Data-driven methods, particularly neural networks, have gained substantial attention as they can learn the complex, non-linear relationship between measurable inputs and SOC without requiring an explicit, precise physical model. Traditional Back-Propagation (BP) neural networks are commonly used but are prone to getting trapped in local minima and can be sensitive to initial weight values. To overcome these limitations and achieve higher estimation accuracy for enhanced battery energy storage system management, we propose a novel data-driven framework based on a Modified Probabilistic Neural Network (MPNN).
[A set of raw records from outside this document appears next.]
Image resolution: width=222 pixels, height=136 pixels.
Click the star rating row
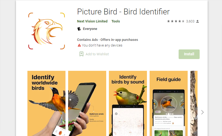176,21
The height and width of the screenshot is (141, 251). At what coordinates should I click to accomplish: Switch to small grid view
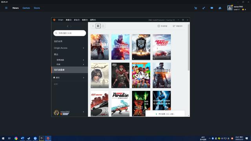click(x=93, y=26)
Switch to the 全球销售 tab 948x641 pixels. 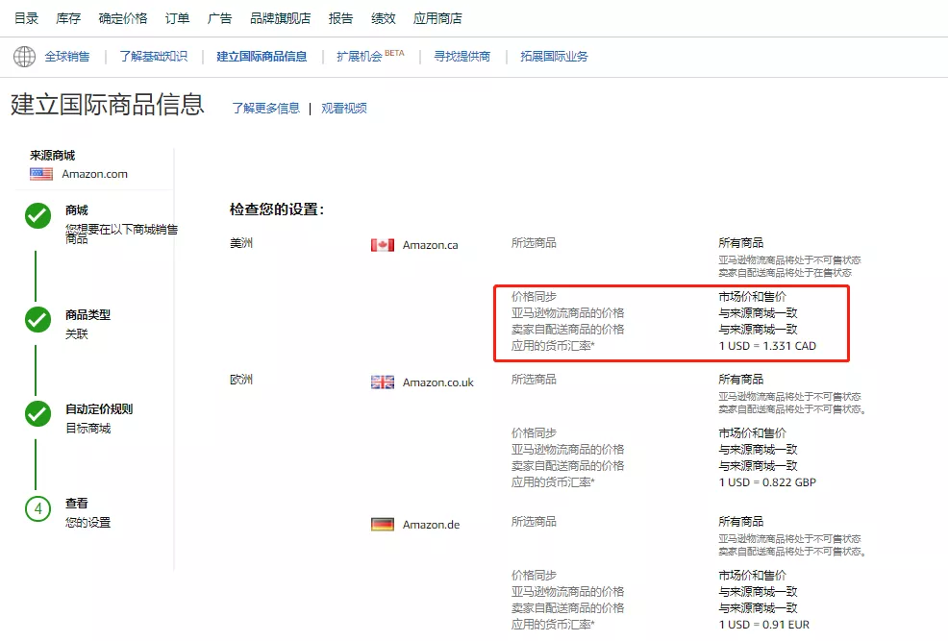click(x=67, y=56)
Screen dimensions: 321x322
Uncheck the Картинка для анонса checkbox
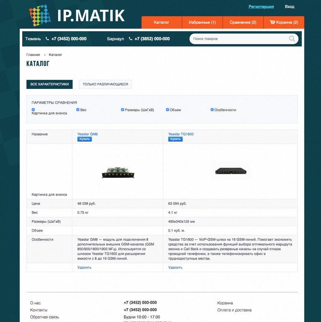click(33, 110)
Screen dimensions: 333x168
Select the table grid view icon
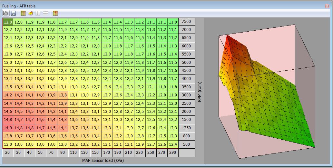[x=23, y=13]
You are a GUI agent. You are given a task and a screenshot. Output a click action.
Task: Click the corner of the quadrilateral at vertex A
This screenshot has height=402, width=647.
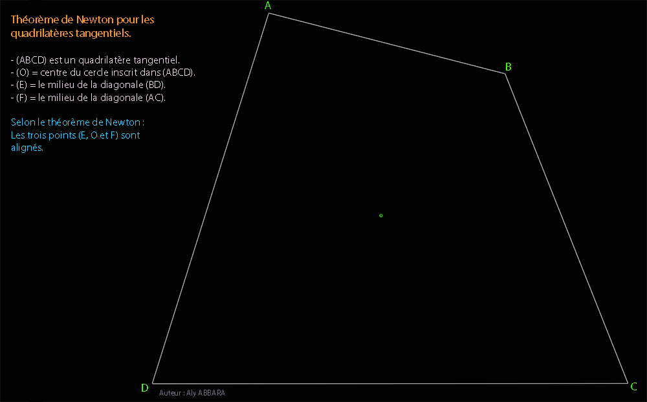(x=269, y=13)
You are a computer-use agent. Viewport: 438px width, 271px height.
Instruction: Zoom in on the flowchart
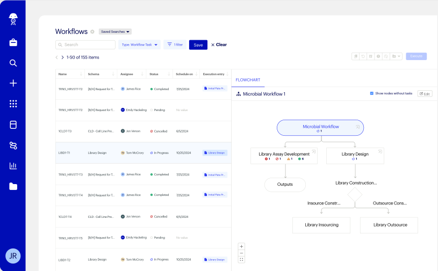241,246

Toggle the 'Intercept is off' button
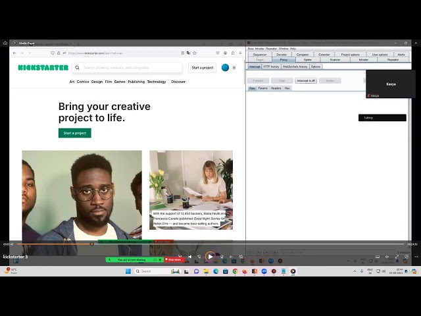click(306, 80)
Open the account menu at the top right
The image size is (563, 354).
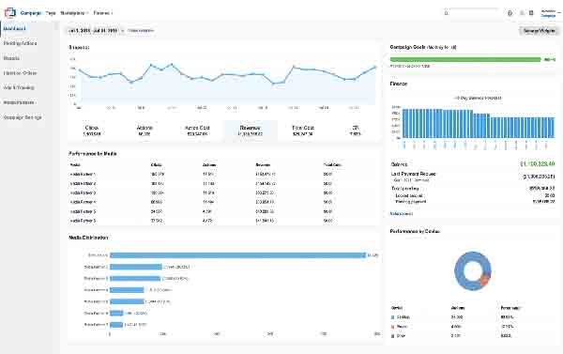pyautogui.click(x=550, y=13)
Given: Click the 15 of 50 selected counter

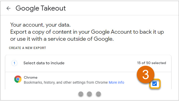Looking at the screenshot, I should click(152, 63).
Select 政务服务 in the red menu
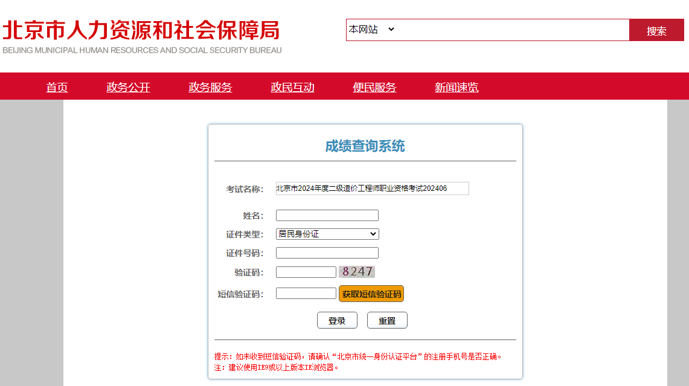The height and width of the screenshot is (386, 689). coord(210,87)
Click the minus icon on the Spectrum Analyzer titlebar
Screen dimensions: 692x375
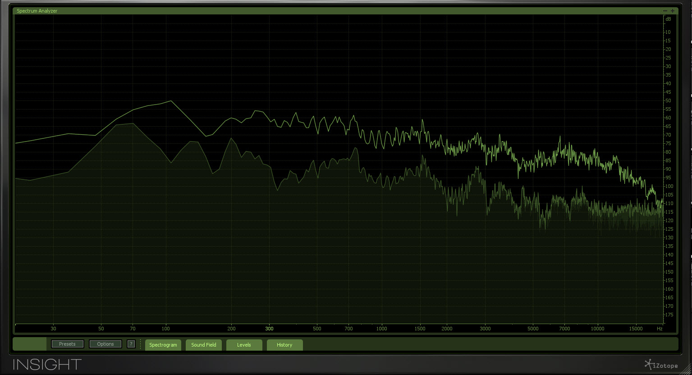pyautogui.click(x=665, y=10)
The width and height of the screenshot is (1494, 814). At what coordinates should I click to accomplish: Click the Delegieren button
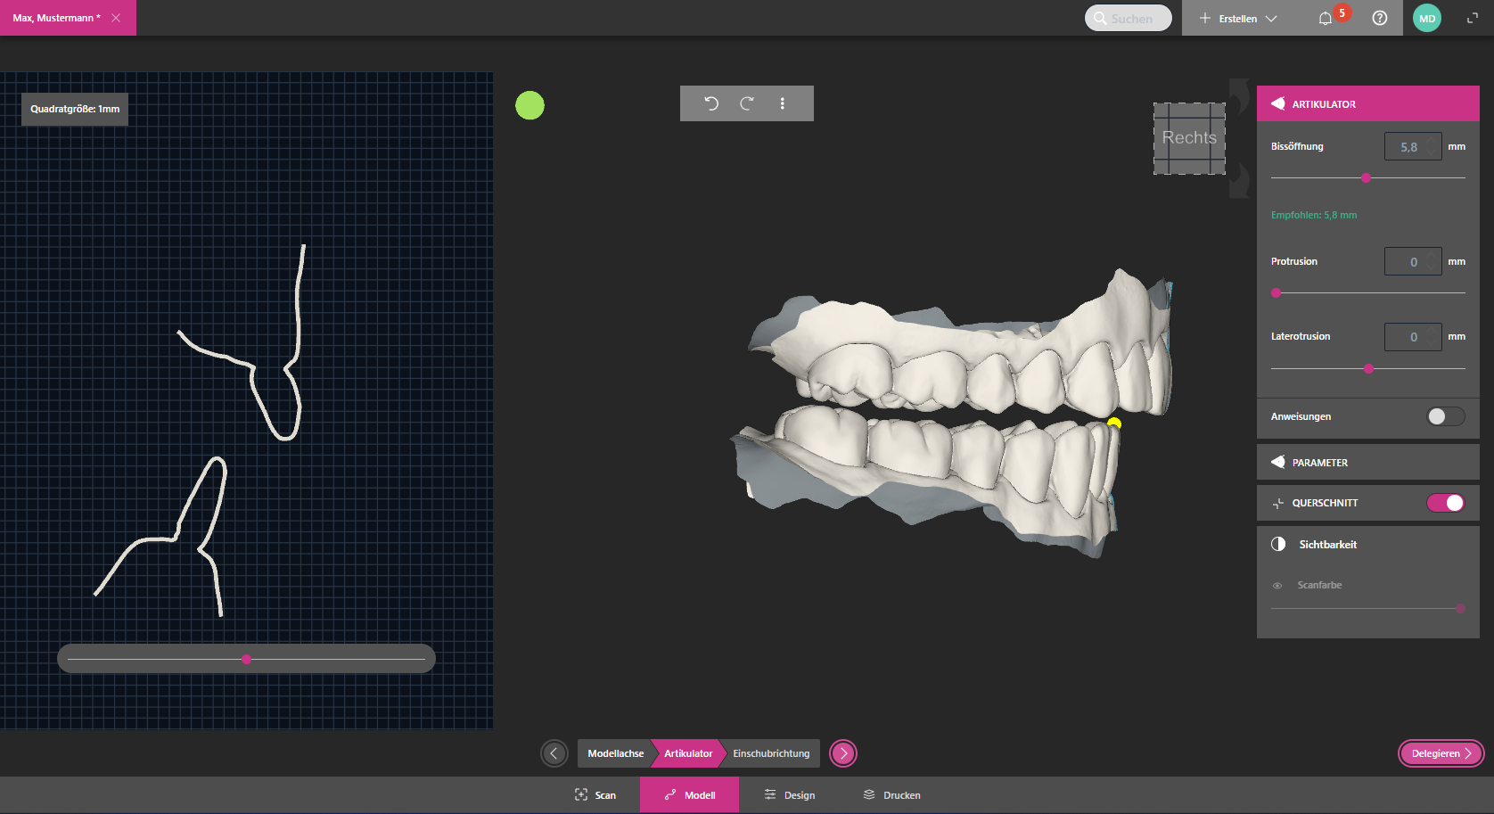[x=1441, y=753]
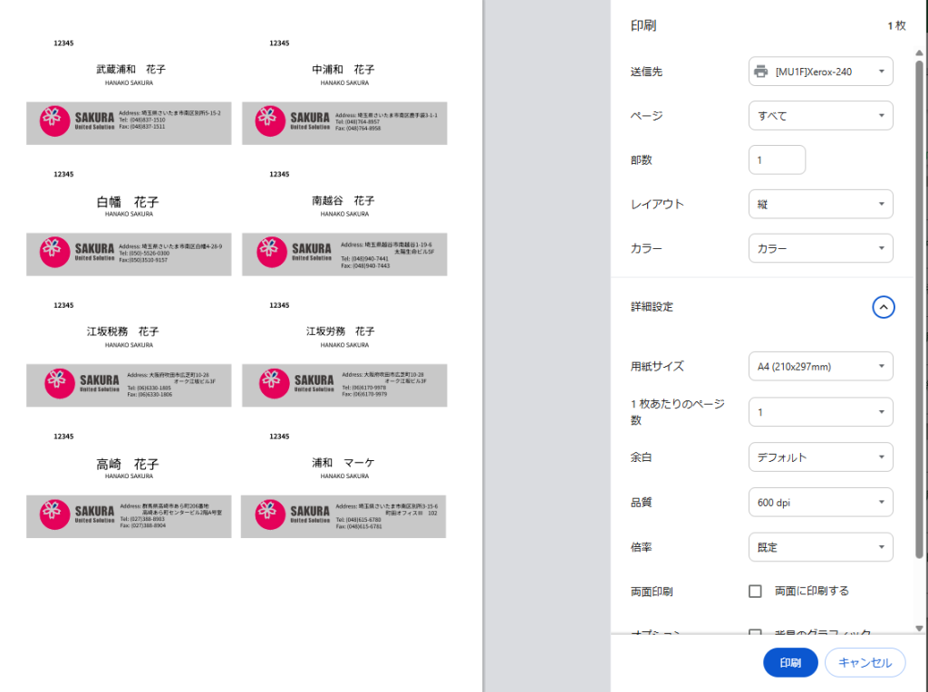Image resolution: width=928 pixels, height=692 pixels.
Task: Open the 品質 dropdown showing 600 dpi
Action: point(820,503)
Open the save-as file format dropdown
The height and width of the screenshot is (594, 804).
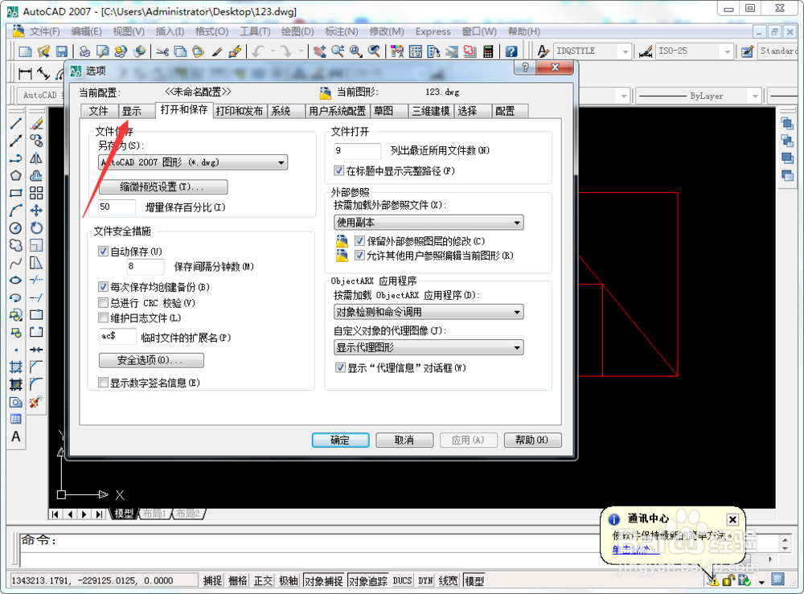click(x=281, y=162)
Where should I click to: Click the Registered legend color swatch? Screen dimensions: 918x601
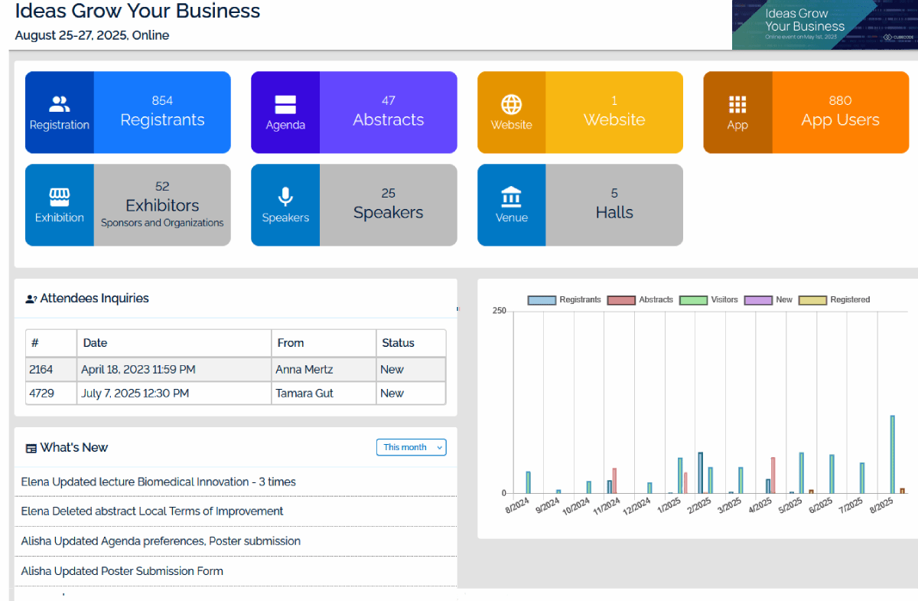click(812, 300)
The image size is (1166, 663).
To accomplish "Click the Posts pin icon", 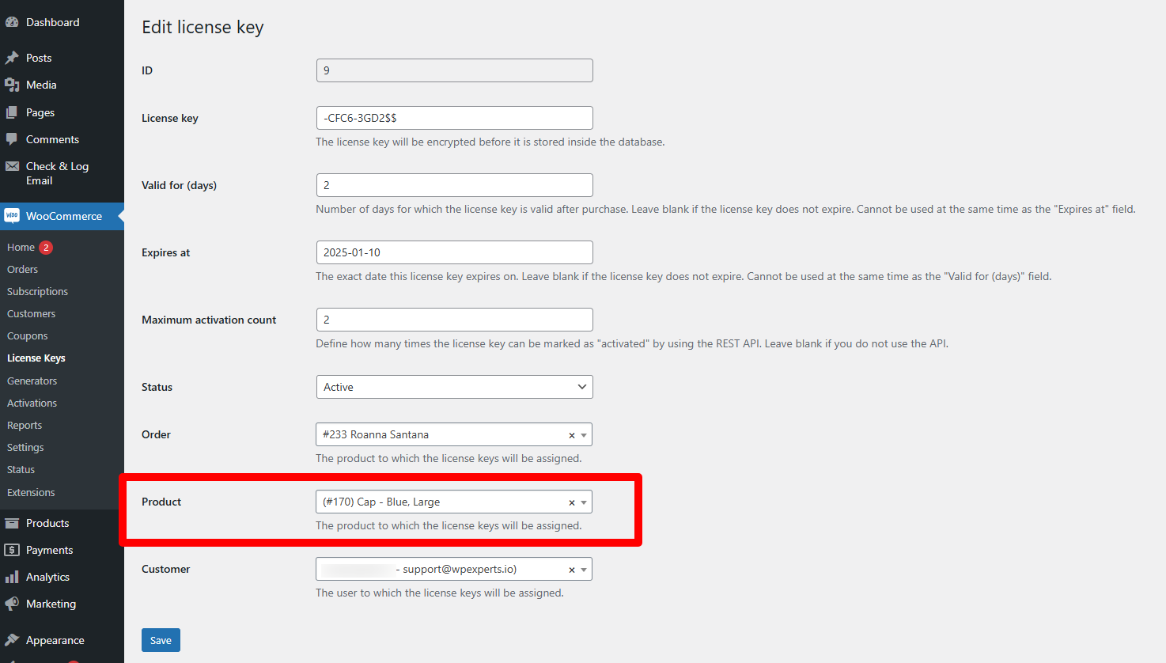I will [x=12, y=58].
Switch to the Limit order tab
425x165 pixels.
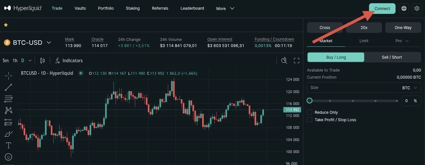(x=364, y=41)
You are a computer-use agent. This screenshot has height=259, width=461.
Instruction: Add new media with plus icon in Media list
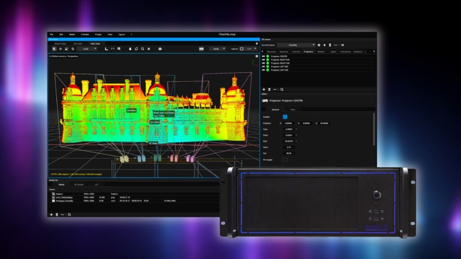pos(51,214)
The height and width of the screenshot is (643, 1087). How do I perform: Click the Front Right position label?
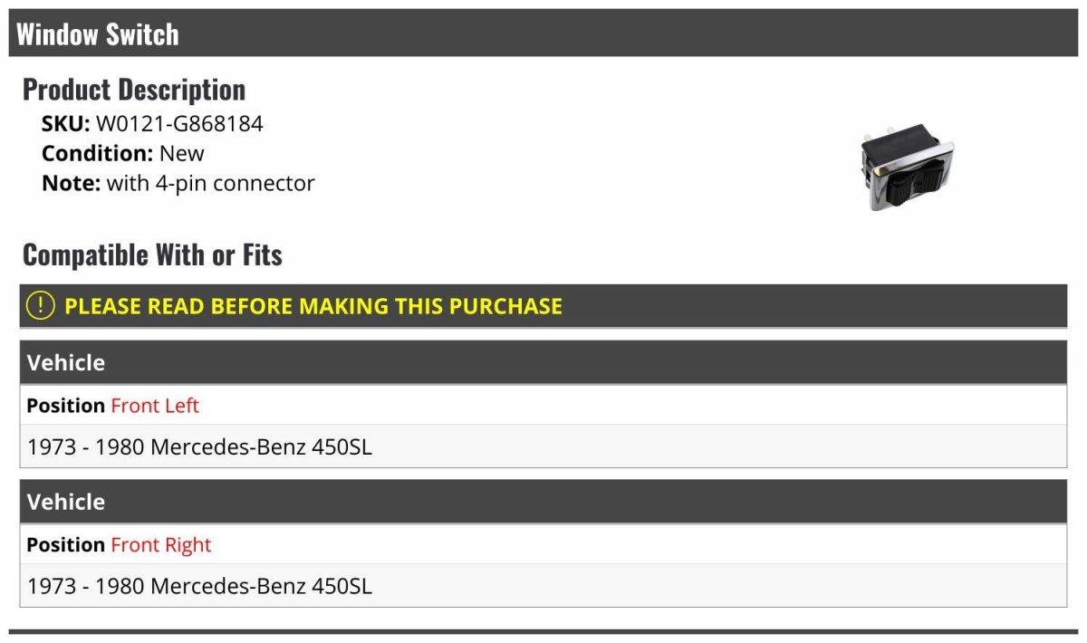[161, 545]
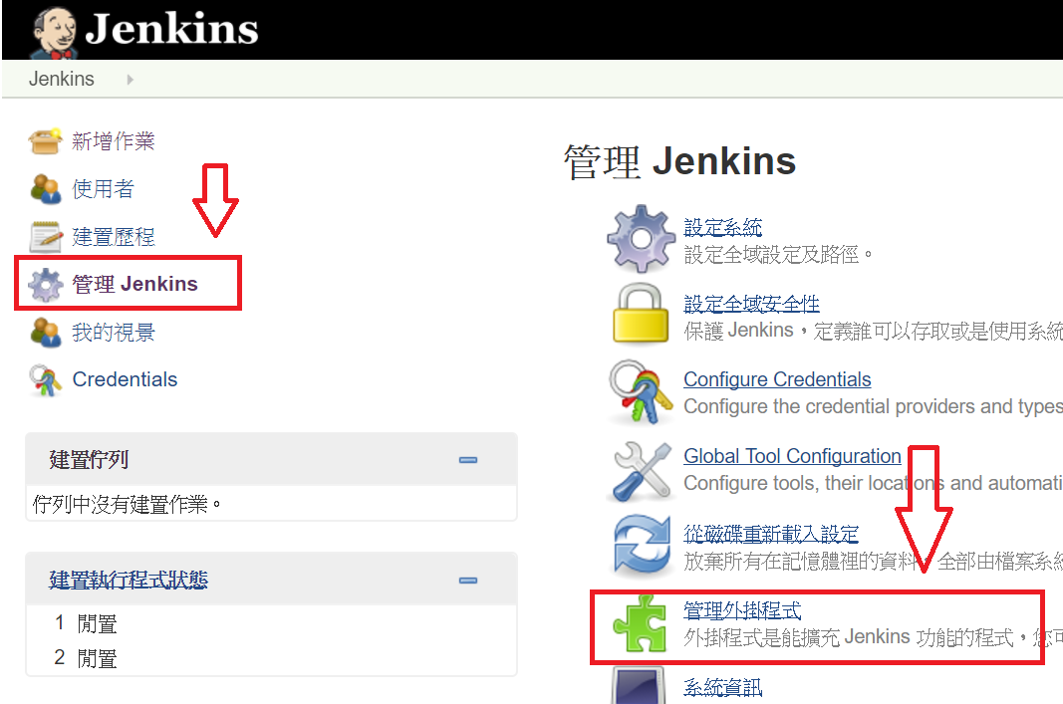Click the 系統資訊 link
1063x704 pixels.
coord(721,688)
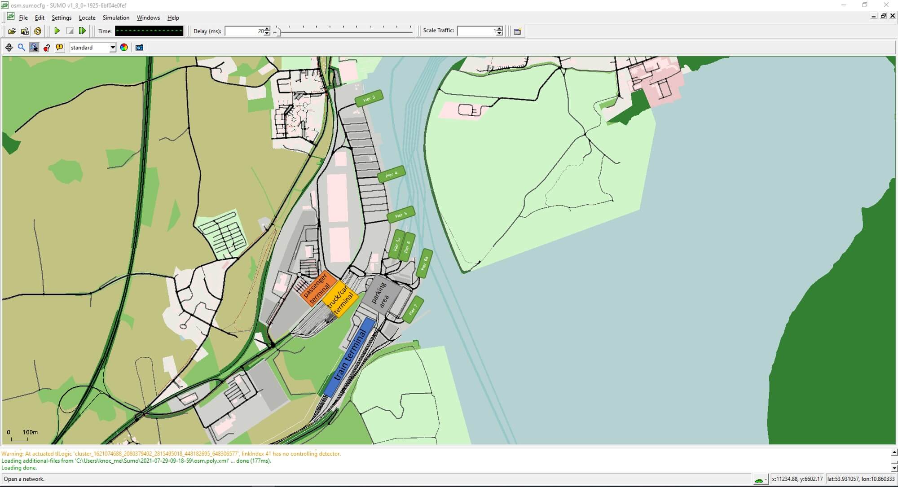This screenshot has width=898, height=487.
Task: Click the Step simulation button
Action: pos(82,31)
The MPNN innovatively combines a probabilistic layer for robust feature extraction with a compensation mechanism that optimizes the inference process, leading to superior global search capability and fitting accuracy compared to conventional networks.

Fundamentals of SOC Estimation
The SOC of a lithium-ion battery is formally defined as:
$$ S_{\text{LiB}} = \frac{Q_c}{Q_{\text{max}}} \times 100\% $$
where $Q_c$ is the current remaining charge and $Q_{\text{max}}$ is the maximum charge capacity. A common equivalent circuit model used to describe battery dynamics is the first-order RC model, which includes an open-circuit voltage source $V_1$, an ohmic internal resistor $R_1$, and an RC parallel network ($R_2$, $C$) representing polarization dynamics. The terminal voltage $V_0$ and current $I$ are the primary measurable outputs and input, respectively.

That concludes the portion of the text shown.